BBC Travel – how multimedia galleries are (not) changing good storytelling
“Ambient video loops”, “text slides”, “social media cutdowns” and “soundbites” are as foreign to me as typewriters are to the modern day newsroom. These are but a few of the elements required to produce a multimedia gallery for one of the most popular feature sections (verticals) within BBC.com – BBC Travel.
Piet van Niekerk
As a former newspaper and magazine editor who now regularly write travel features for a suite of magazines, I can attest to the fact that BBC Travel’s content strategy is far superior to the norm. They tell emotionally engaging stories with unexpected angles – most have never been told before.
So – when presented with the chance to produce a multimedia gallery of a ‘A hidden world 30m below Budapest‘ I jumped at the opportunity. Then reality sunk in. An old hack like me, having written thousands of features in my life, simply did not understand the technical specifications.
“A multimedia gallery is a seamless narrative experience made of video, text, photos and looping videos, in which every element tells a bit of the whole story,” explained Anna Bressanin, BBC multimedia editor, from her office in New York. The gallery will contain between 10 to 15 slides of which some could be photos with text, a photo with a quote, an ambient video with a quote, an ambient video with text, and one to three standalone videos of between one and two minutes. All video soundbites need to be transcribed and subtitled – even if the audio is in English – to accommodate the growing number of people consuming the galleries on mobile with sound muted.

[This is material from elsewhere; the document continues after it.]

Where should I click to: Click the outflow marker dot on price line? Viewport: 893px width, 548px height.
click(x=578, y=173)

Ambient videos, I quickly learnt, were static shots of beautiful scenes that play on a loop. For this I needed 10 second stable video clips, best shot with a tripod. For both photos and for ambient video clips the text needs to run either on the left or right side of the screen. The trick is to compose images accordingly and never place the main subject in the middle. And then there was still the need to edit the short sub-two-minutes documentary style videos!

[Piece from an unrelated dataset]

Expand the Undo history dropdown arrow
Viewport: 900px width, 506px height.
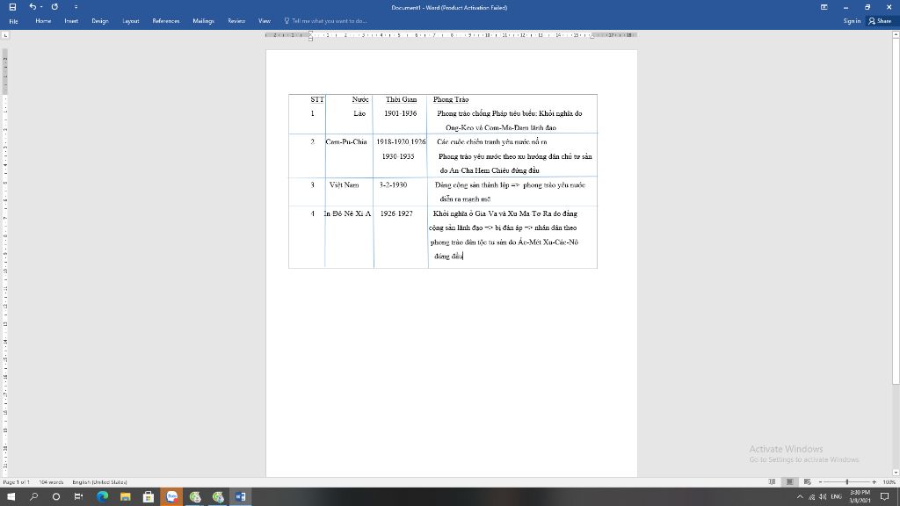point(40,7)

Enter photo/videographer Werner Hoffmann who understood the technical elements but has never written a travel feature. Could we produce this by leveraging each others’ skills? Of course we could!
But what were the most important lessons learnt?
Good storytelling remains good storytelling – no matter the format. When you target aspirational and intelligent, curious, passionate readers who want to learn about the world as much as they want to travel there, your content needs to provide not only a depth of understanding about a destination, but also introduce real-life characters who give their own perspective, are of real interest and help to add emotional impact to the story.
In the past, when I wanted to achieve the above in a travel story while also eliciting an emotional response from the reader, I used my best words and hoped the page designer pick the correct images to mirror the theme. Now I was forced to do exactly this but take control – along with Werner, naturally – of the presentation of images, loops and videos to build one overall story made up of a variety of elements, which even included background music. You constantly need to ask yourself if each element of the overall gallery contributes to the storytelling you have set out to achieve. You also learn, as good text editors will know, that at times, less is more. Under Anne’s instruction we could knock off 26 seconds from the first part of our first video the moment we understood that it was not really relevant (to the storytelling) no matter how much we loved filming the footage.
I likened structuring the gallery to building a puzzle – with one important difference. Once you break up the picture displayed by a puzzle, the blocks alone don’t tell you much. In a multimedia gallery every block on its own should tell enough of a story to be consumed as a standalone entity. Evidently these smaller parts won’t tell you the entire story, but even if your audience/reader/viewer only manages to consume 20 per cent of the gallery while being on their morning commute, for example, they still need to leave their mobile screen a bit better informed and entertained. He or she needs to be able to share with colleagues during the tea break that it is possible to scuba dive beneath Budapest.
If you’ve done only that, you have succeeded.